#### [Goals]
1 > Copy the passage of the article about Apple's music overhaul from "Recall that the" to "the Beats acquisition.".
2 > Pick up the article on Apple's music app redesign where it stops and keep writing it.

#### [Text segment]
+---+
Apple’s much-anticipated overhaul of its music strategy amid the decline of digital track downloads is gathering pace.
Recall that the company bought Beats Electronics, a high-end headphones maker and streaming music service, for $3 billion last May, and in the coming months is expected to relaunch the streaming product, probably under its better known iTunes brand.
This revamp will require a redesign of its music apps, and to lead that process, the company has not turned to a software engineer, or even Jimmy Iovine, the über-connected music industry impresario that came into the company’s fold as part of the Beats acquisition.
Instead it has chosen a 1990s-era industrial metal star, Trent Reznor of the band Nine Inch Nails, to do it. From the New York Times (paywall):
In a sign of how important Beats is in reshaping Apple’s digital music, the company has made a musician a point man for overhauling the iPhone’s music app to include the streaming music service, as opposed to an engineer. Trent Reznor, the Nine Inch Nails frontman who was the chief creative officer for Beats, is playing a major role in redesigning the music app.
+---+
#### [Material provided]
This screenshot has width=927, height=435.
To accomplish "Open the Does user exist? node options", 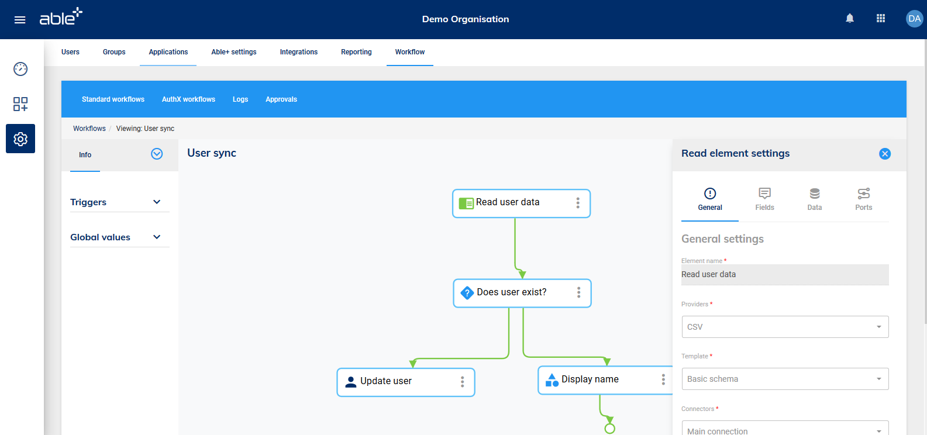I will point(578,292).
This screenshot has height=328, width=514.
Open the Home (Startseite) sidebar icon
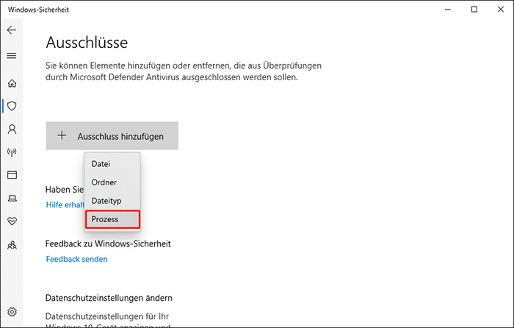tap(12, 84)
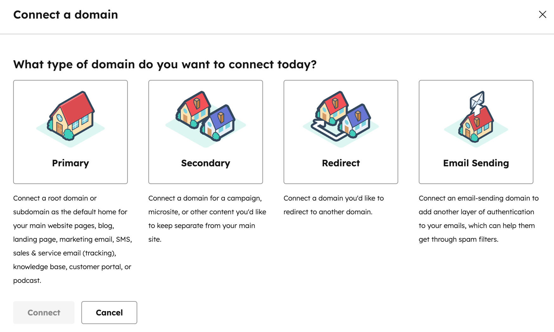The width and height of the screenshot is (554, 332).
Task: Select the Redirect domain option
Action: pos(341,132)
+---+
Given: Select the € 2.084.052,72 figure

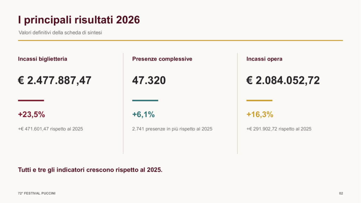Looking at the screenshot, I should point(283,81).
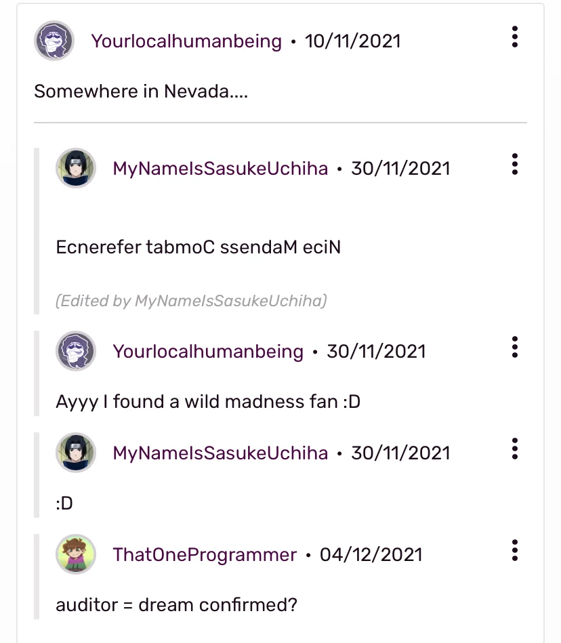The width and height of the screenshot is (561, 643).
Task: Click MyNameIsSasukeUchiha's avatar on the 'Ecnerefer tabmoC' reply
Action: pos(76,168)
+---+
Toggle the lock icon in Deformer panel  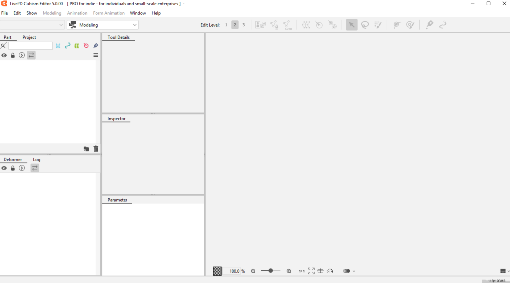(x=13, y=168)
+---+
#### [Results by task]
1 >
Recall that the company bought Beats Electronics, a high-end headphones maker and streaming music service, for $3 billion last May, and in the coming months is expected to relaunch the streaming product, probably under its better known iTunes brand.
This revamp will require a redesign of its music apps, and to lead that process, the company has not turned to a software engineer, or even Jimmy Iovine, the über-connected music industry impresario that came into the company’s fold as part of the Beats acquisition.

2 >
For people of a certain vintage, he and Nine Inch Nails will always be synonymous with this highly controversial number, and accompanying video (warning, explicit). One of Reznor’s other songs, Hurt, was also famously, hauntingly, covered by Johnny Cash not long before the legendary country star passed away.
In fairness, Reznor has come a long way since the 1990s. As well as being the chief creative officer at Beats, he has built his name in movie scores. Alongside the English composer Atticus Ross, he won an Academy Award in 2010 for the score of Social Network, the David Fincher-directed film about Facebook and its founder and CEO, Mark Zuckerberg. The pair also scored Fincher’s Gone Girl and Girl with a Dragon Tattoo.
It’s not the first time a device maker has given a celebrity a role in the development of its products—BlackBerry made Alicia Keys its “creative director,” and Lenovo had a weird relationship with Ashton Kutcher last year. But this is Apple, which is notoriously obsessed with the quality of its products and the user experience. And the Times’ report suggests Reznor’s role is much more hands-on, and no marketing stunt. (Apple declined to comment to Quartz or clarify his role.)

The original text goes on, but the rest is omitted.